» **Task to complete**
Below are records to be output exactly, every one of them.

------------------------------

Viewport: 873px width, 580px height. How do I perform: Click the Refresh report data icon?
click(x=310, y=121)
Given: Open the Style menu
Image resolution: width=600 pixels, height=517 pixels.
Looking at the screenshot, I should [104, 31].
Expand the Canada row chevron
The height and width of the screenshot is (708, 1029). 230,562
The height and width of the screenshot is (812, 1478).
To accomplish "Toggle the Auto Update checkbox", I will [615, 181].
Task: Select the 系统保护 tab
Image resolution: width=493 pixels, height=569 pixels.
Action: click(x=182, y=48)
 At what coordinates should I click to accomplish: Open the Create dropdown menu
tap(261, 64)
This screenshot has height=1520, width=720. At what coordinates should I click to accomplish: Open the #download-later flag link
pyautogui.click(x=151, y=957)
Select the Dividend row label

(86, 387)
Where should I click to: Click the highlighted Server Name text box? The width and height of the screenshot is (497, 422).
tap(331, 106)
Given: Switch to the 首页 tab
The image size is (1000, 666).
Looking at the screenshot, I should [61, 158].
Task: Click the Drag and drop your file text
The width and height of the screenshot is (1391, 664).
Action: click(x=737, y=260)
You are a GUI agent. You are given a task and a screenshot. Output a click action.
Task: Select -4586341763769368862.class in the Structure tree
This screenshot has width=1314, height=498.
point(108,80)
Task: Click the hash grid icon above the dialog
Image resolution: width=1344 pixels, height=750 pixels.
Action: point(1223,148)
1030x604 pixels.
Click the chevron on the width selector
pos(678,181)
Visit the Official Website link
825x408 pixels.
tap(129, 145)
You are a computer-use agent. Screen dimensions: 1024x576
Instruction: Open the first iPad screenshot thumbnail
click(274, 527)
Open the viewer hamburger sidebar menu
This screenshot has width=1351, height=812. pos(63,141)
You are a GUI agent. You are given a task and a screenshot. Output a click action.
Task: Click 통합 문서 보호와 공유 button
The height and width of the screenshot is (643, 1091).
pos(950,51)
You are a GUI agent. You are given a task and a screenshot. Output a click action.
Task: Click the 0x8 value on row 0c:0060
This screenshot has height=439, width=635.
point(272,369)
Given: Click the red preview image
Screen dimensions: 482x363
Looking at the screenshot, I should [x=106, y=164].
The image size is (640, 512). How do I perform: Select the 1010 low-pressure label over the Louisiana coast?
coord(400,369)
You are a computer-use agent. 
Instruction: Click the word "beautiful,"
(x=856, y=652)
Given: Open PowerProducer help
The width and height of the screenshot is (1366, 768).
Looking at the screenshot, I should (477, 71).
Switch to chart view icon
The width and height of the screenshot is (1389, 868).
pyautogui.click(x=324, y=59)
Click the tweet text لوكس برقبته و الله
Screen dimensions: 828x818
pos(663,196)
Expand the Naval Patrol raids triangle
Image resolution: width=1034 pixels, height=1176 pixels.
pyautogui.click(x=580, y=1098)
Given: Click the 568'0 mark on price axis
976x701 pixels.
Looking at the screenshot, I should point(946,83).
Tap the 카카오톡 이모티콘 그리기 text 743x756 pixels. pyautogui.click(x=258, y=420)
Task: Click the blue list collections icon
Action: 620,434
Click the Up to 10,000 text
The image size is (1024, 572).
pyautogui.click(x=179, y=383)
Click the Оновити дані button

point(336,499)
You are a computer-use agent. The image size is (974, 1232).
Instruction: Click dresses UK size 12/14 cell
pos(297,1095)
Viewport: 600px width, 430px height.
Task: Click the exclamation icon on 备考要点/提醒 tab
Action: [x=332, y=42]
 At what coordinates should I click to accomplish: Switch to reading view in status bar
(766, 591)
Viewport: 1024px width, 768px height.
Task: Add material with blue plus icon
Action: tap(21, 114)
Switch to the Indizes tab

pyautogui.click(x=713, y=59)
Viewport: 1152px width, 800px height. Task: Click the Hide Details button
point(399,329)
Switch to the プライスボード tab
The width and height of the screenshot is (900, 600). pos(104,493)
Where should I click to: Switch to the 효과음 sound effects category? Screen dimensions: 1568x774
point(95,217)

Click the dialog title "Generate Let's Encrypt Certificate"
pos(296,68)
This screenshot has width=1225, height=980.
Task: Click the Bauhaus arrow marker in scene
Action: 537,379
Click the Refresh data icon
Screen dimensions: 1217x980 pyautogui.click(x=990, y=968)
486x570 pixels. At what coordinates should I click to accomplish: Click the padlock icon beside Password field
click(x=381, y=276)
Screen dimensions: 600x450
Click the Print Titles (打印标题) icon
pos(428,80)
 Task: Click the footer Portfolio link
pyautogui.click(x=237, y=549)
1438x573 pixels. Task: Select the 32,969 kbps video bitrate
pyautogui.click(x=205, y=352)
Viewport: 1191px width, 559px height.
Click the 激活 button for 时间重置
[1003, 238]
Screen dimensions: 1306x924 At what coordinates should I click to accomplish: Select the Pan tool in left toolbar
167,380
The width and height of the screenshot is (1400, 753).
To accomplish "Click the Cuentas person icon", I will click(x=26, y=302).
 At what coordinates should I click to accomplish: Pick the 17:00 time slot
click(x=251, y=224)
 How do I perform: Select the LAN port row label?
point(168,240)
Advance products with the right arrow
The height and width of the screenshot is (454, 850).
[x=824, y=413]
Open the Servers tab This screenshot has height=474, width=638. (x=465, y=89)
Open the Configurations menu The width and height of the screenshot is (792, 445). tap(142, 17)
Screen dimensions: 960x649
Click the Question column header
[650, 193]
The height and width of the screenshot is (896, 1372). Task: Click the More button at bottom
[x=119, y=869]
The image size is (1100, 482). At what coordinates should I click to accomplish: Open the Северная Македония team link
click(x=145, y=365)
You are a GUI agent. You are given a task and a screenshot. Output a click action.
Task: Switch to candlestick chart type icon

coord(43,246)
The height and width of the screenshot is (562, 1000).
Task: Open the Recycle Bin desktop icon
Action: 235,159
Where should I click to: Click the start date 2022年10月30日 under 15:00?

------------------------------

» **Output below**
Viewport: 873px width, 580px height. How do I perform: Click the Refresh report data icon?
click(x=310, y=121)
Given: Open the Style menu
Image resolution: width=600 pixels, height=517 pixels.
Looking at the screenshot, I should [104, 31].
Expand the Canada row chevron
The height and width of the screenshot is (708, 1029). 230,562
The height and width of the screenshot is (812, 1478).
To accomplish "Toggle the Auto Update checkbox", I will [615, 181].
Task: Select the 系统保护 tab
Image resolution: width=493 pixels, height=569 pixels.
Action: click(x=182, y=48)
 At what coordinates should I click to accomplish: Open the Create dropdown menu
tap(261, 64)
This screenshot has height=1520, width=720. At what coordinates should I click to accomplish: Open the #download-later flag link
pyautogui.click(x=151, y=957)
Select the Dividend row label

(86, 387)
Where should I click to: Click the highlighted Server Name text box? The width and height of the screenshot is (497, 422).
tap(331, 106)
Given: Switch to the 首页 tab
The image size is (1000, 666).
Looking at the screenshot, I should [61, 158].
Task: Click the Drag and drop your file text
The width and height of the screenshot is (1391, 664).
Action: click(x=737, y=260)
You are a GUI agent. You are given a task and a screenshot. Output a click action.
Task: Select -4586341763769368862.class in the Structure tree
This screenshot has width=1314, height=498.
point(108,80)
Task: Click the hash grid icon above the dialog
Image resolution: width=1344 pixels, height=750 pixels.
Action: point(1223,148)
1030x604 pixels.
Click the chevron on the width selector
pos(678,181)
Visit the Official Website link
825x408 pixels.
tap(129, 145)
You are a computer-use agent. Screen dimensions: 1024x576
Instruction: Open the first iPad screenshot thumbnail
click(274, 527)
Open the viewer hamburger sidebar menu
This screenshot has width=1351, height=812. pos(63,141)
You are a GUI agent. You are given a task and a screenshot. Output a click action.
Task: Click 통합 문서 보호와 공유 button
The height and width of the screenshot is (643, 1091).
pos(950,51)
You are a GUI agent. You are given a task and a screenshot. Output a click action.
Task: Click the 0x8 value on row 0c:0060
This screenshot has height=439, width=635.
point(272,369)
Given: Click the red preview image
Screen dimensions: 482x363
Looking at the screenshot, I should [x=106, y=164].
The image size is (640, 512). How do I perform: Select the 1010 low-pressure label over the Louisiana coast?
coord(400,369)
You are a computer-use agent. 
Instruction: Click the word "beautiful,"
(x=856, y=652)
Given: Open PowerProducer help
The width and height of the screenshot is (1366, 768).
Looking at the screenshot, I should (477, 71).
Switch to chart view icon
The width and height of the screenshot is (1389, 868).
pyautogui.click(x=324, y=59)
Click the tweet text لوكس برقبته و الله
Screen dimensions: 828x818
pos(663,196)
Expand the Naval Patrol raids triangle
Image resolution: width=1034 pixels, height=1176 pixels.
pyautogui.click(x=580, y=1098)
Given: Click the 568'0 mark on price axis
976x701 pixels.
Looking at the screenshot, I should point(946,83).
Tap the 카카오톡 이모티콘 그리기 text 743x756 pixels. pyautogui.click(x=258, y=420)
Task: Click the blue list collections icon
Action: 620,434
Click the Up to 10,000 text
The image size is (1024, 572).
pyautogui.click(x=179, y=383)
Click the Оновити дані button

point(336,499)
You are a computer-use agent. The image size is (974, 1232).
Instruction: Click dresses UK size 12/14 cell
pos(297,1095)
Viewport: 600px width, 430px height.
Task: Click the exclamation icon on 备考要点/提醒 tab
Action: [x=332, y=42]
 At what coordinates should I click to accomplish: Switch to reading view in status bar
(766, 591)
Viewport: 1024px width, 768px height.
Task: Add material with blue plus icon
Action: tap(21, 114)
Switch to the Indizes tab

pyautogui.click(x=713, y=59)
Viewport: 1152px width, 800px height. Task: Click the Hide Details button
point(399,329)
Switch to the プライスボード tab
The width and height of the screenshot is (900, 600). pos(104,493)
Where should I click to: Switch to the 효과음 sound effects category? Screen dimensions: 1568x774
point(95,217)

Click the dialog title "Generate Let's Encrypt Certificate"
pos(296,68)
This screenshot has width=1225, height=980.
Task: Click the Bauhaus arrow marker in scene
Action: 537,379
Click the Refresh data icon
Screen dimensions: 1217x980 pyautogui.click(x=990, y=968)
486x570 pixels. At what coordinates should I click to accomplish: Click the padlock icon beside Password field
click(x=381, y=276)
Screen dimensions: 600x450
Click the Print Titles (打印标题) icon
pos(428,80)
 Task: Click the footer Portfolio link
pyautogui.click(x=237, y=549)
1438x573 pixels. Task: Select the 32,969 kbps video bitrate
pyautogui.click(x=205, y=352)
Viewport: 1191px width, 559px height.
Click the 激活 button for 时间重置
[1003, 238]
Screen dimensions: 1306x924 At what coordinates should I click to accomplish: Select the Pan tool in left toolbar
167,380
The width and height of the screenshot is (1400, 753).
To accomplish "Click the Cuentas person icon", I will click(x=26, y=302).
 At what coordinates should I click to accomplish: Pick the 17:00 time slot
click(x=251, y=224)
 How do I perform: Select the LAN port row label?
point(168,240)
Advance products with the right arrow
The height and width of the screenshot is (454, 850).
[x=824, y=413]
Open the Servers tab This screenshot has height=474, width=638. (x=465, y=89)
Open the Configurations menu The width and height of the screenshot is (792, 445). tap(142, 17)
Screen dimensions: 960x649
Click the Question column header
[650, 193]
The height and width of the screenshot is (896, 1372). Task: Click the More button at bottom
[x=119, y=869]
The image size is (1100, 482). At what coordinates should I click to accomplish: Open the Северная Македония team link
click(x=145, y=365)
You are a GUI agent. You are given a task and a screenshot. Output a click action.
Task: Switch to candlestick chart type icon

coord(43,246)
The height and width of the screenshot is (562, 1000).
Task: Open the Recycle Bin desktop icon
Action: 235,159
Where should I click to: Click the start date 2022年10月30日 under 15:00?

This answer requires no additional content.